■ Задания к упражнению ■
1/ Какие возможности защититься от преследований, которые давала служба, перечислены в тексте о совслужащих в Киеве?
2/ Кого, по словам Ю. К. Рапопорта, кроме непременных чекистов, можно было встретить в пять часов в кондитерской у Зелковского, согласно тексту о совслужащих в Киеве?
3/ Напишите продолжение текста о совслужащих в Киеве, начиная сразу после его последней строки.

■ Фрагмент текста ■
#####
К новым учреждениям потянулись вереницы повозок с реквизированной мебелью и прочим имуществом. В основном все эти «присутствия» возглавили большевики. В силу своей малообразованности и некомпетентности в управлении они крайне нуждались в специалистах.
И в столице УССР начинает формироваться новый слой общества – служащие советских учреждений, или совслужащие. Сюда охотно идут «буржуи» – из разных соображений. Так, киевская студентка пишет в дневнике: «Советская служба будто бы дает паек, который никто никогда не получает, и кое-какие привилегии, напр., те дома, где живет много советских служащих, не реквизируются».
Это хоть какая-то возможность защититься от преследований: получить охранную грамоту на библиотеку, избежать мобилизации, помочь попавшим в беду родным. «Служба есть, разумеется, вещь необходимая. Денег она дает мало – но не в деньгах тут сила: без службы нет социального положения. При советском строе мыслимы два status’a: «сотрудник» – или дезертир», – резюмирует Ю. К. Рапопорт.
Павда, добавляет он, есть и другие: «В кондитерской у Зелковского в пять часов, кроме непременных чекистов, можно встретить… крайне правых, «самодержавников». Это те, что говорят: лучше большевики, чем Деникин с кадетами. Таких совсем немало, …они опаснее большевиков: их распознать труднее… Они готовы служить большевикам, только бы «кадет» утопить».
Итак, обыватель ринулся «покорять» совучреждения. И сразу же столкнулся с «визитной карточкой» нового строя.
«Ну как не порадеть родному человечку!»
#####
■ Фрагменты записей ■
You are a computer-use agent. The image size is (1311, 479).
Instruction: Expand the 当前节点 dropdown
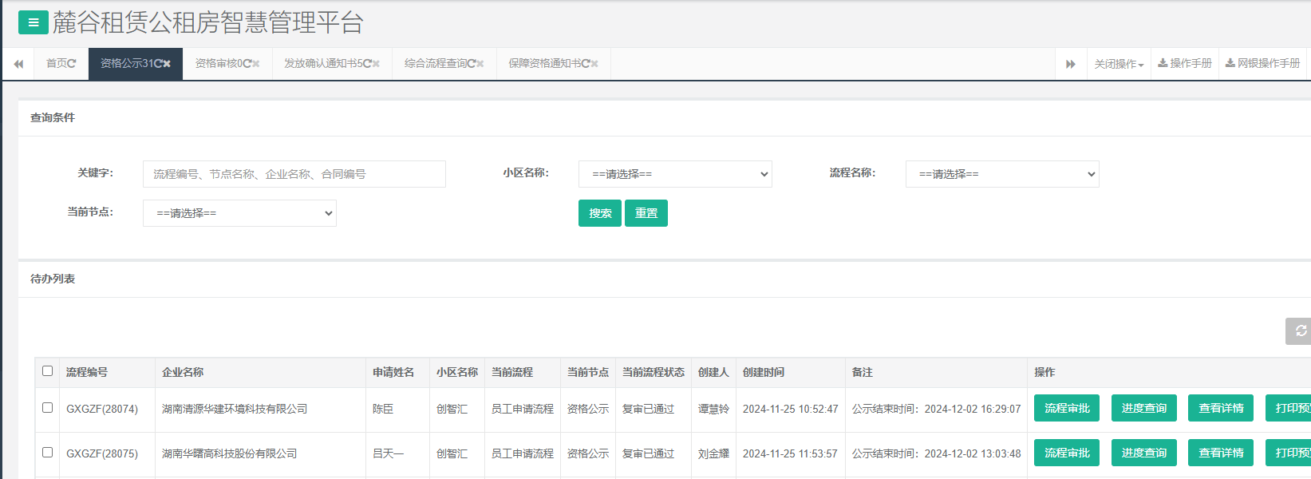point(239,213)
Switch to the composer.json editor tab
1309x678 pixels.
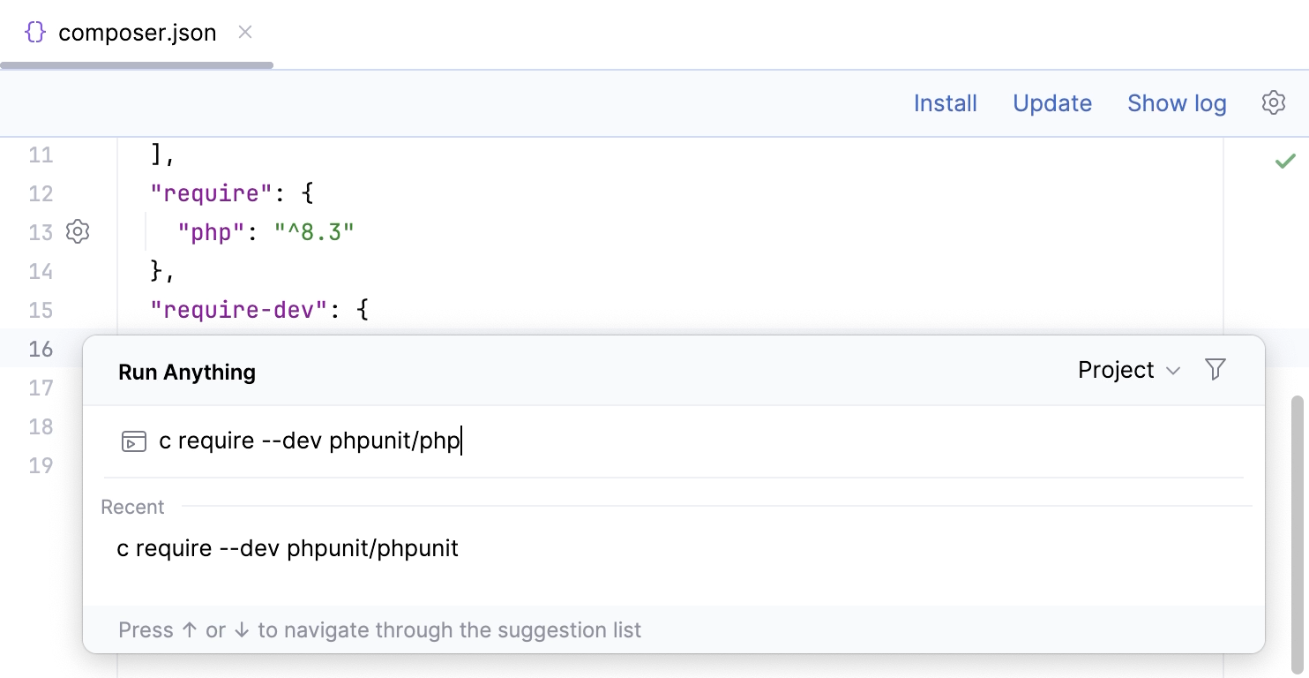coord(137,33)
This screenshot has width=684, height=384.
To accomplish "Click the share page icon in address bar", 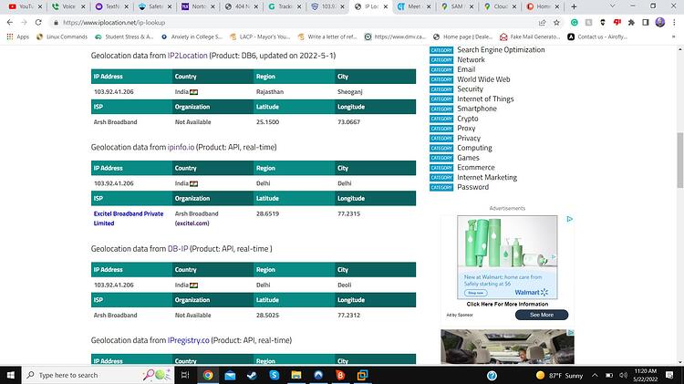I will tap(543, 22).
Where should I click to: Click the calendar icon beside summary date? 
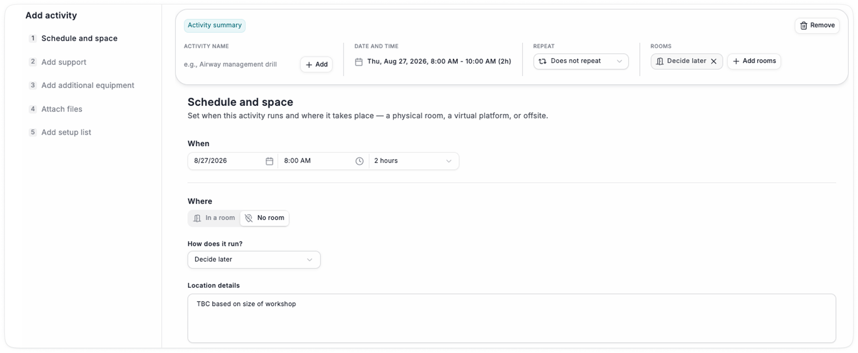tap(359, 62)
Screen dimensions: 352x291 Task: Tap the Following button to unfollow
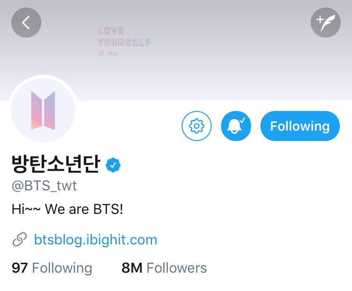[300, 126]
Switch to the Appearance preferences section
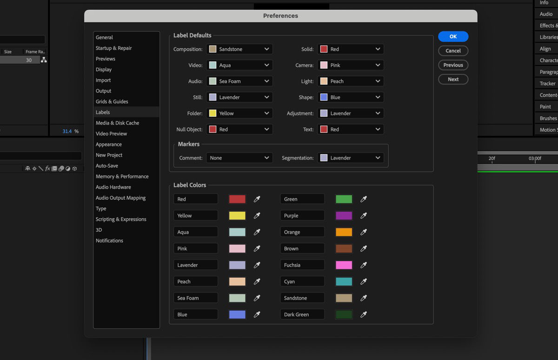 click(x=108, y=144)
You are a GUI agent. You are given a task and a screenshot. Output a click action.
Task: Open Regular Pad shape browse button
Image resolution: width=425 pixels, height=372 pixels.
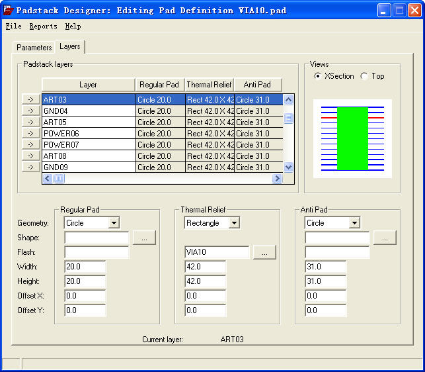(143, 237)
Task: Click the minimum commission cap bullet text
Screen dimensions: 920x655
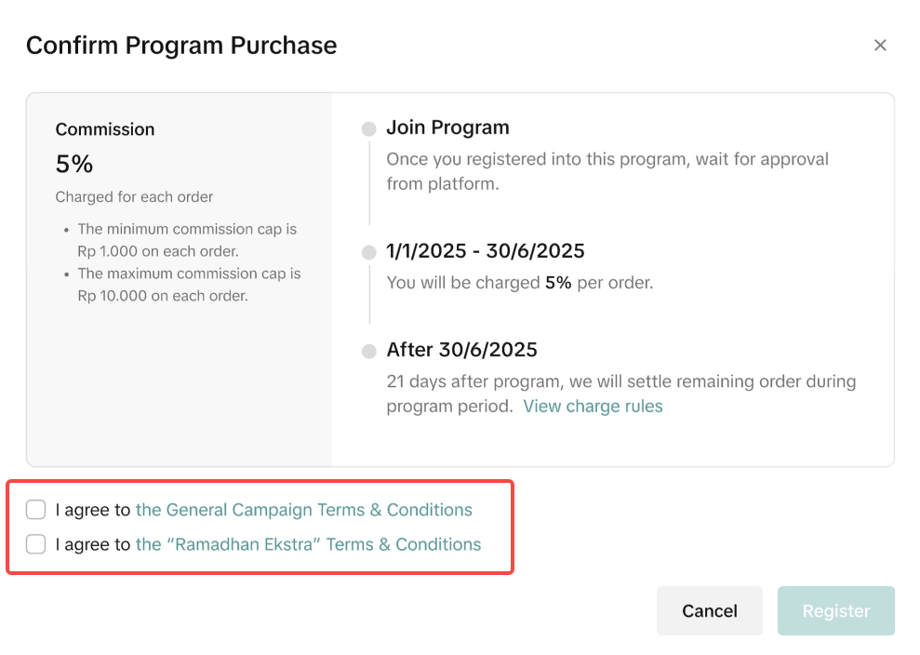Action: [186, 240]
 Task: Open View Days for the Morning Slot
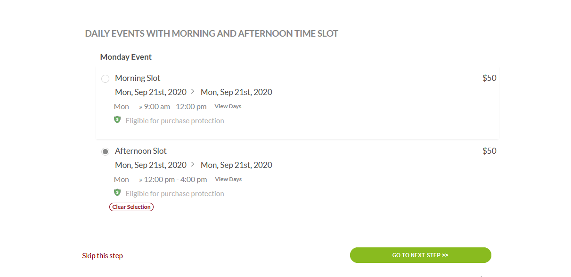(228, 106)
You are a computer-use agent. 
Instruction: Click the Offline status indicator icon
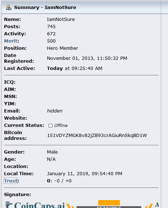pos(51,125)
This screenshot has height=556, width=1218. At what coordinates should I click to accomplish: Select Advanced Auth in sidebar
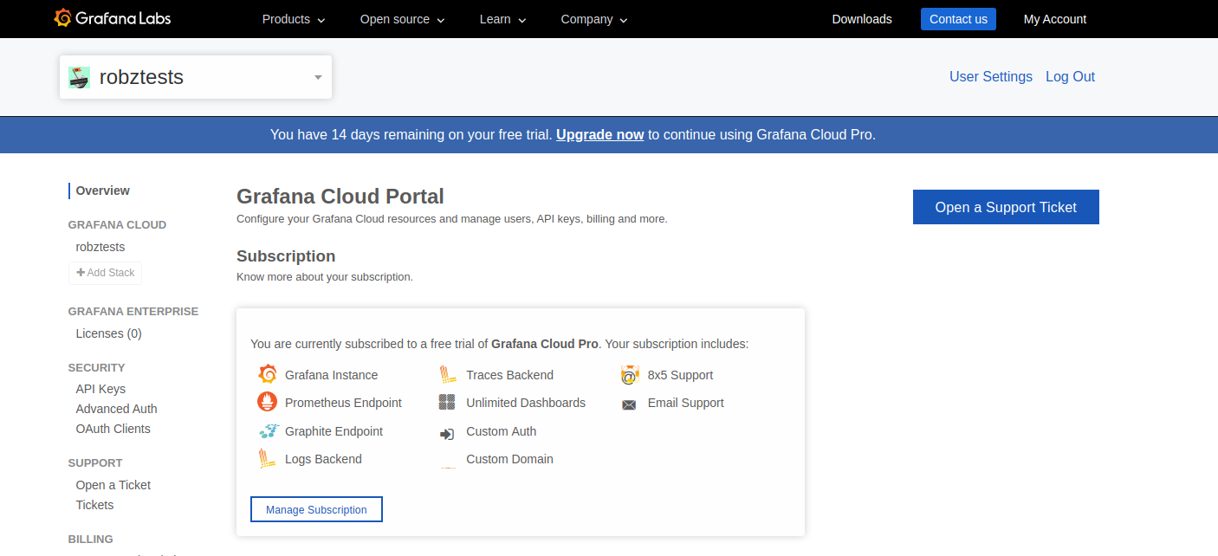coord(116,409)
#####
■ Ответы к заданиям ■
1/ Получить охранную грамоту на библиотеку, избежать мобилизации, помочь попавшим в беду родным.

2/ Крайне правых, «самодержавников».

3/
Оказалось, что теперь ничего не значат способности, знания и умения. При новом строе во всех сферах жизни дело решают взятки, связи, знакомства. Киевская студентка спасается от выселения за… старый чемодан и несколько бутылок водки. Адвокат А. Гольденвейзер с помощью друзей устраивается юрисконсультом в губсовнархозе.
«Оригинальная власть! Один из ее высших представителей не стесняется действовать по знакомству наперекор ей… Большевики довели до абсурда все недостатки, которыми отличаются плохие правительства. У них без протекции, без знакомства нельзя сделать шагу, нельзя вообще существовать», – отмечает киевлянка.
Не исключение и белогвардейский агент – ему служба нужна для прикрытия. «Разумеется, в конечном счете я попал на службу так, как все: по знакомству, – вспоминает Ю. К. Рапопорт. – Дальний родственник жены, бравый гвардейский полковник… все режимы просидел в одном из «нейтральных», хозяйственных ведомств. Сидит и теперь – только слегка переименовали их. Усиленно меня приглашает».
Успешно пройдя все этапы трудоустройства, заполнив «гнусную» анкету, он быстро осваивается: «Я получаю высокую должность начальника отдела – должно быть «за ученость». Это очень хорошо, на случай выселений, облав и пр. и пр., а кроме того, мне предстоит набрать штат из 25 человек. Значит, можно многих пристроить».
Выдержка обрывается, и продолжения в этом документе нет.